What CRML can express vs what is engine/tool-defined

CRML can express:

  • Scenario structure: frequency model ID + parameters, severity model ID + parameters/components.
  • Optional data source metadata and feature mapping.
  • Portfolio structure: assets, scenario references, aggregation semantics, optional relationships/dependencies.

Engine/tool-defined (not standardized by CRML):

  • The semantics of specific model IDs (e.g., hierarchical_gamma_poisson).
  • How “criticality index” is computed and how it influences model parameters.
  • Any Bayesian inference / MCMC pipeline and diagnostics.

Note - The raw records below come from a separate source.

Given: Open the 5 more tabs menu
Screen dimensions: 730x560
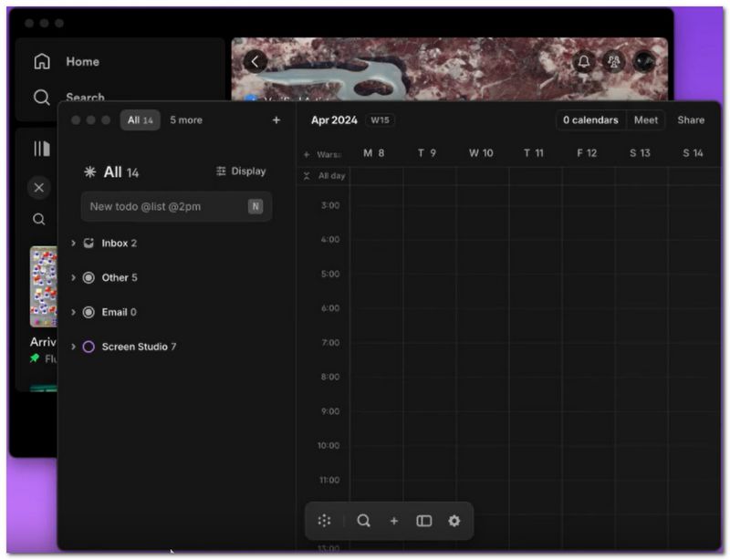Looking at the screenshot, I should tap(186, 119).
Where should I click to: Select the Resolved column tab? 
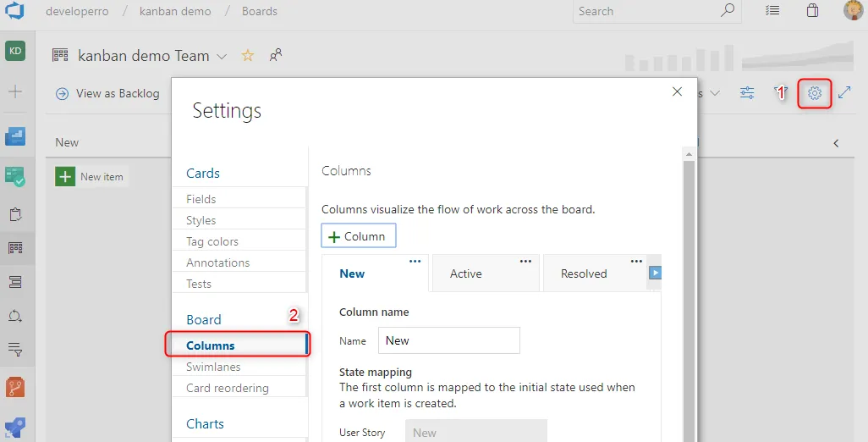click(x=584, y=273)
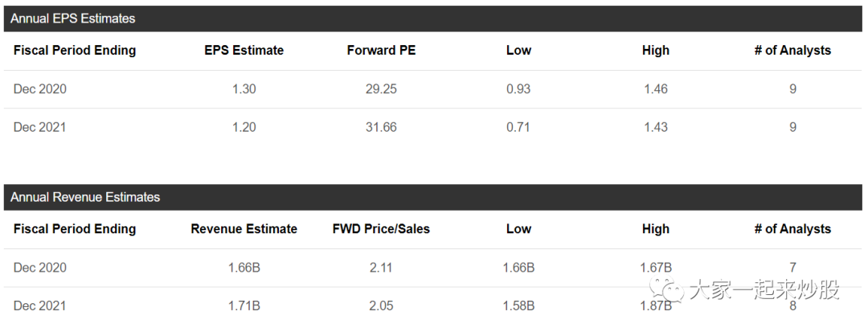Viewport: 868px width, 328px height.
Task: Click the Chinese watermark text
Action: (x=764, y=289)
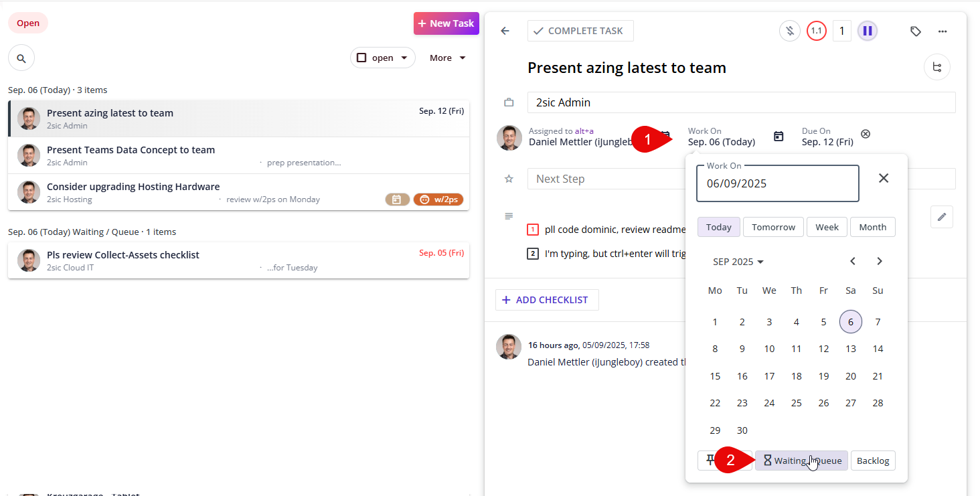Select the Tomorrow quick date option
Screen dimensions: 980x496
[x=773, y=227]
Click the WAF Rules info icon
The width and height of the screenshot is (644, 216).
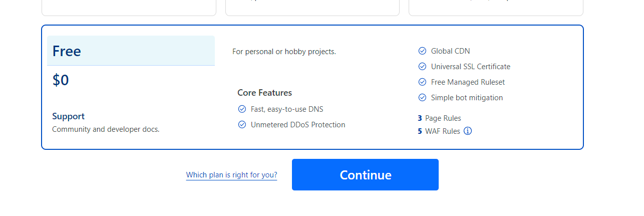[x=468, y=131]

In CRML Studio, treat engine/tool-defined pieces as a project-level contract: choose an engine that supports the model IDs you use, and keep the assumptions visible.

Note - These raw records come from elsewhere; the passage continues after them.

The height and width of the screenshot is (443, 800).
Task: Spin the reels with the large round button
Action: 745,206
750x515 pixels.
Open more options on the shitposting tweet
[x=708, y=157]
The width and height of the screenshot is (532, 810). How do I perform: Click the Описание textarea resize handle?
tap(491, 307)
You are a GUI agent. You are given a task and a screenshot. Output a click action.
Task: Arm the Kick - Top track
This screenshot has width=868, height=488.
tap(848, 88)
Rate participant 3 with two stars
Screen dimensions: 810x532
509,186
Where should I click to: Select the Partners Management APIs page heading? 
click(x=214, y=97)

Example scenario (QBER-inspired)

crml_scenario: "1.0"
meta:
  name: "qber-inspired"
  version: "2025.1"
  description: "QBER-inspired: hierarchical frequency + mixture severity (engine-defined)."
data:
  sources:
    pam:
      type: pam
      data_schema:
        priv_escalations: int
        rotation_failures: int
  feature_mapping:
    pam_entropy: pam.pam_entropy
scenario:
  frequency:
    basis: per_organization_per_year
    model: hierarchical_gamma_poisson
    parameters:
      alpha_base: 2.0
      beta_base: 1.0
  severity:
    model: mixture
    parameters: {}
    components:
      - lognormal:
          weight: 0.7
          median: "162 755"
          currency: USD
          sigma: 1.2
      - gamma:
          weight: 0.3
          shape: 2.5
          scale: "10 000"
          currency: USD

Example portfolio (enterprise exposure + aggregation)

crml_portfolio: "1.0"
meta:
  name: "enterprise-qber-inspired"
portfolio:
  semantics:
    method: sum
    constraints:
      validate_scenarios: true

  assets:
    - name: endpoints
      cardinality: 10000
      tags: [it, endpoint]
      criticality_index:
        type: entropy-weighted
        inputs:
          pam_entropy: pam_entropy
        weights:
          pam_entropy: 1.0

  scenarios:
    - id: enterprise_loss
      path: ./qber-inspired.yaml

What is possible (today)

  • You can represent “QBER-style” structure and assumptions as CRML documents.
  • You can keep the engine-specific logic outside the language while still making it auditable.
  • You can combine the model with control catalogs/assessments in the portfolio to express posture.

Limitations / assumptions

  • CRML does not define how Bayesian inference is performed; engines/tools decide.
  • Some engines will ignore or partially support complex component structures.
  • Any link between asset criticality and model parameters is engine-defined and must be documented.